◆ Provided data ◆
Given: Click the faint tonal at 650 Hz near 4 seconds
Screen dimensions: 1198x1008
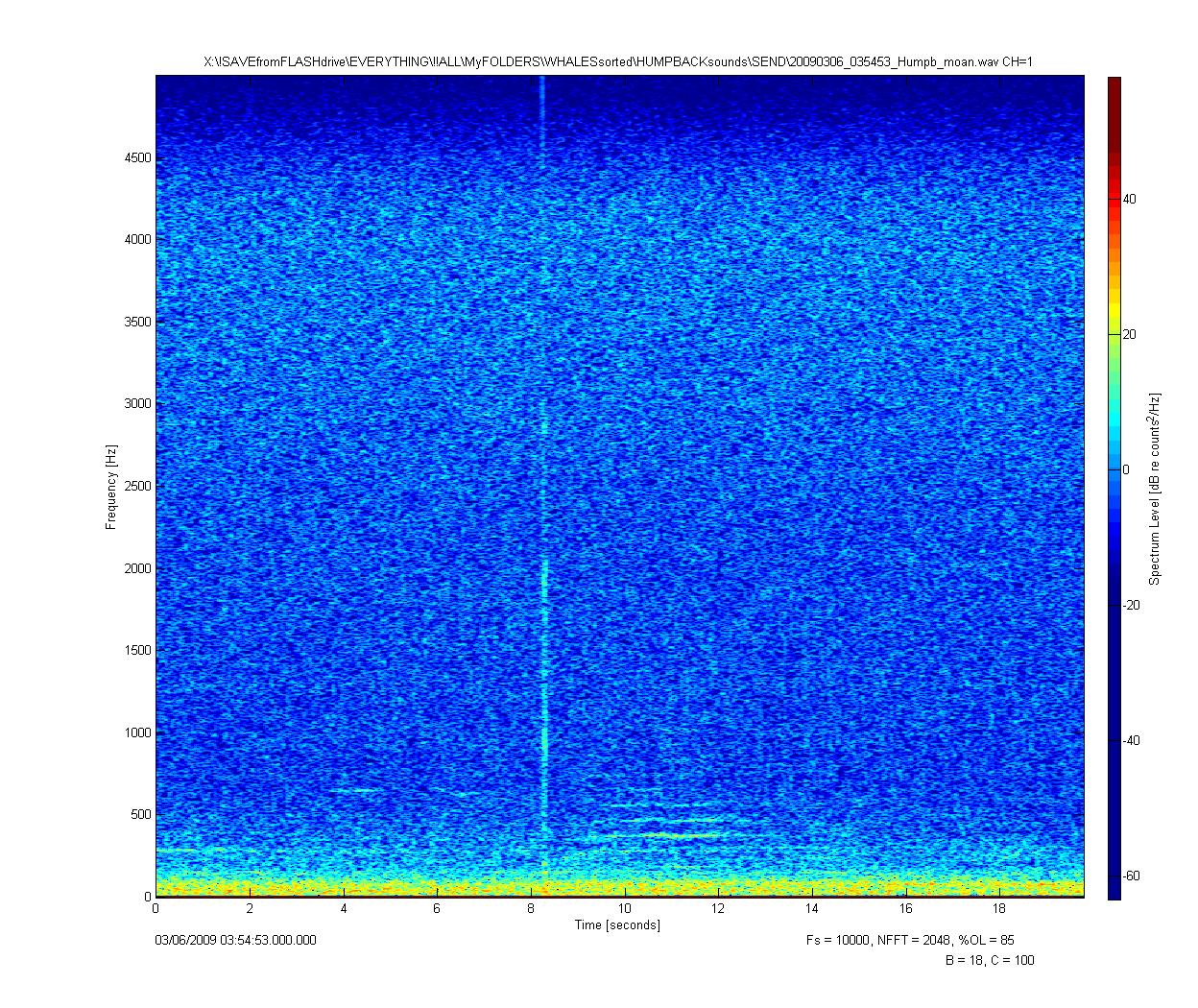Looking at the screenshot, I should [355, 790].
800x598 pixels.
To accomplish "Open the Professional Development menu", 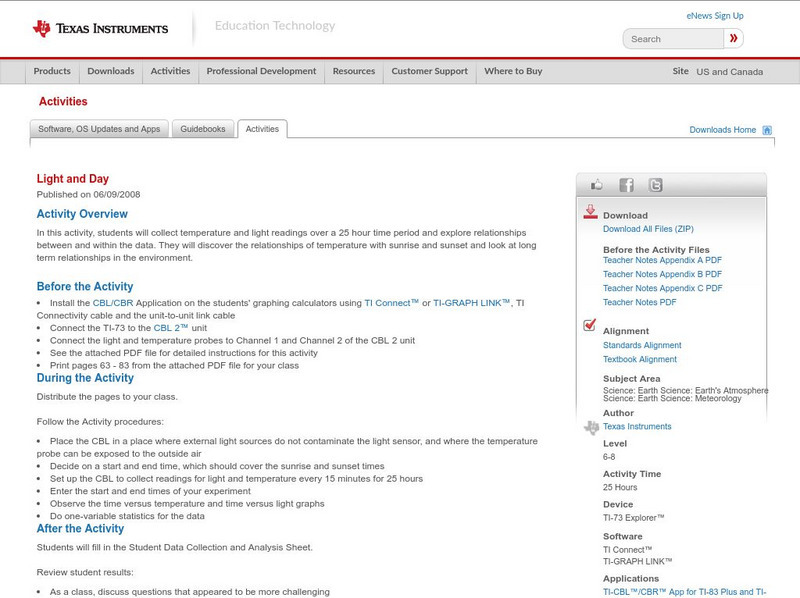I will click(x=261, y=71).
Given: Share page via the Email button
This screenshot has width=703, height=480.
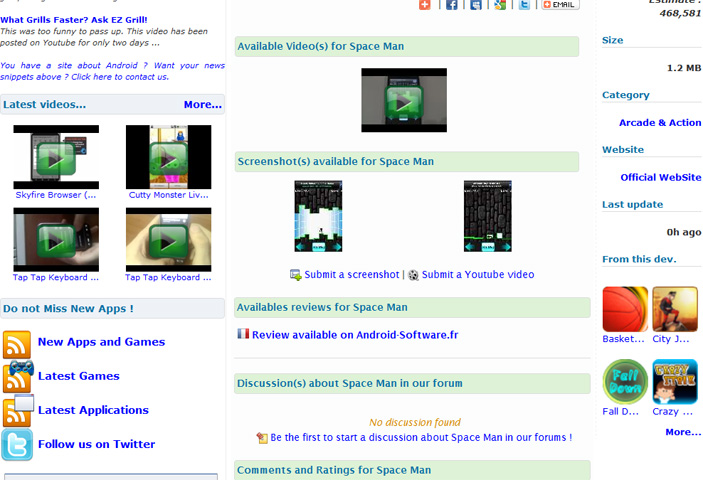Looking at the screenshot, I should click(560, 5).
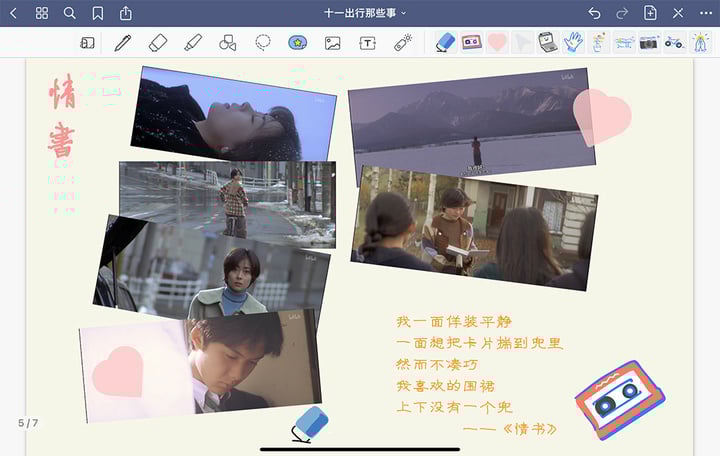Toggle the read-only mode icon in toolbar
Viewport: 720px width, 456px height.
pos(87,43)
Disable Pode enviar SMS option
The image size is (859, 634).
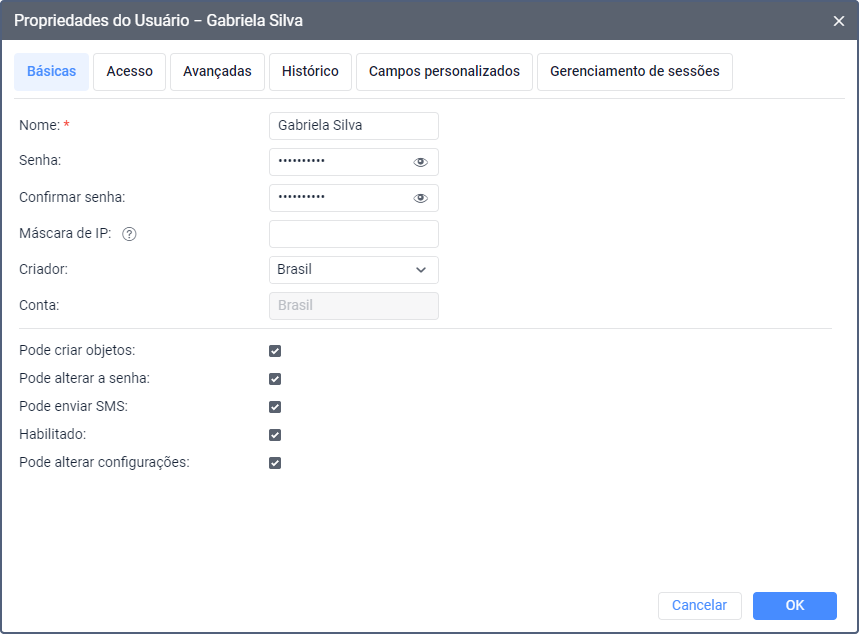pyautogui.click(x=275, y=407)
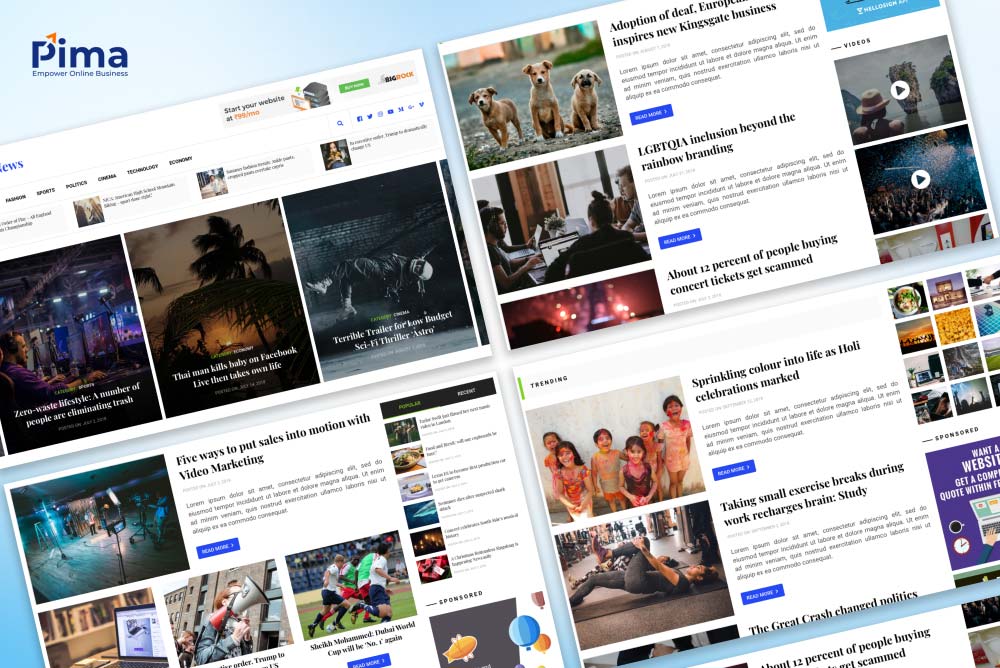1000x668 pixels.
Task: Switch to the Popular tab
Action: tap(410, 406)
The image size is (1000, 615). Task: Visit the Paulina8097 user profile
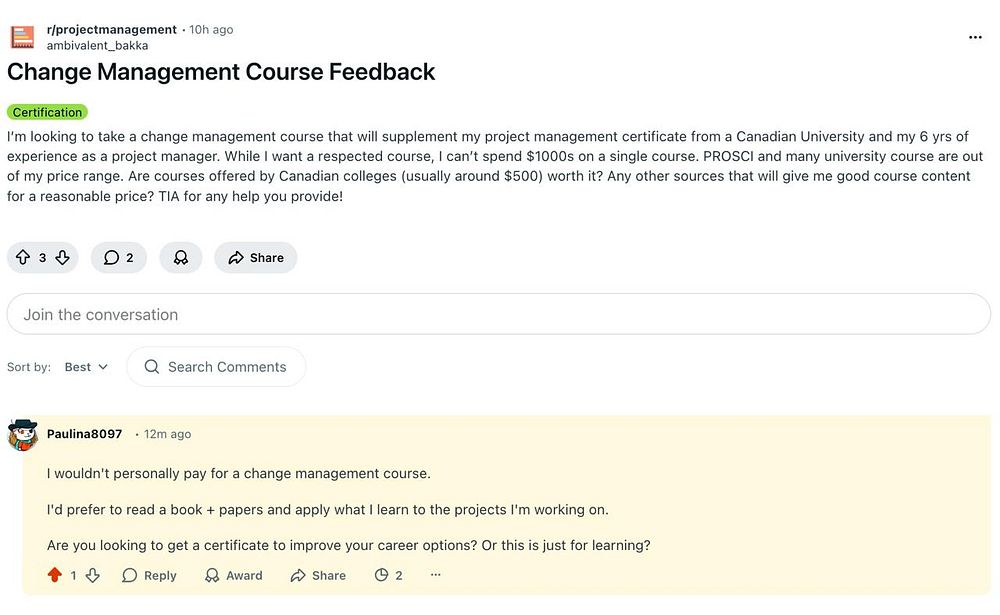coord(84,434)
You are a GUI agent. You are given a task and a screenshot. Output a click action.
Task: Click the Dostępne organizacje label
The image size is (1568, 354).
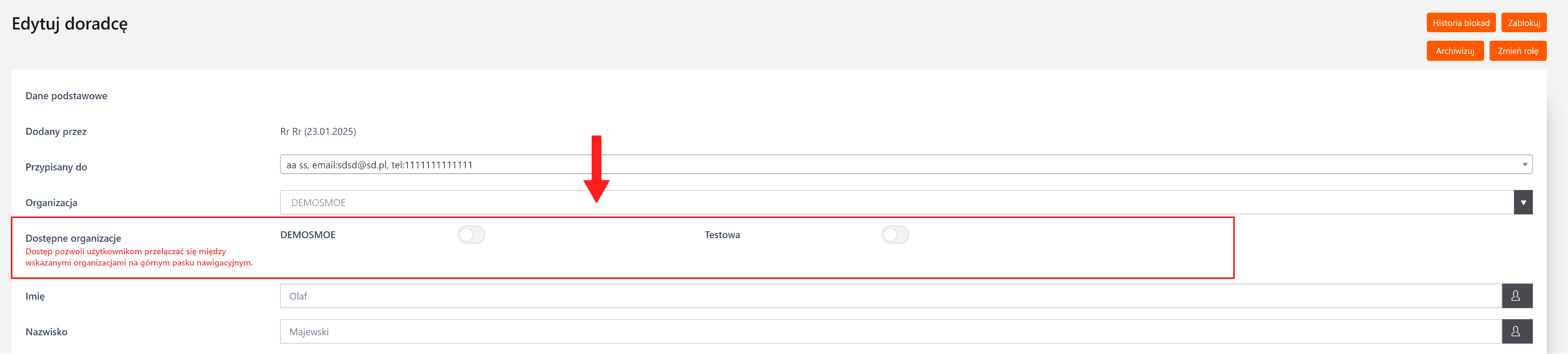click(73, 238)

◆ Problem description ◆
Repeat the items above word for word, from the line with "Disable Pode enviar SMS option" through the end of the items, and leave out the pictures.

◆ Answer ◆
Disable Pode enviar SMS option
The image size is (859, 634).
pyautogui.click(x=275, y=407)
1000x668 pixels.
Task: Switch to the Popular tab
Action: tap(410, 406)
The image size is (1000, 615). Task: Visit the Paulina8097 user profile
coord(84,434)
You are a GUI agent. You are given a task and a screenshot. Output a click action.
Task: Click the Dostępne organizacje label
The image size is (1568, 354).
click(73, 238)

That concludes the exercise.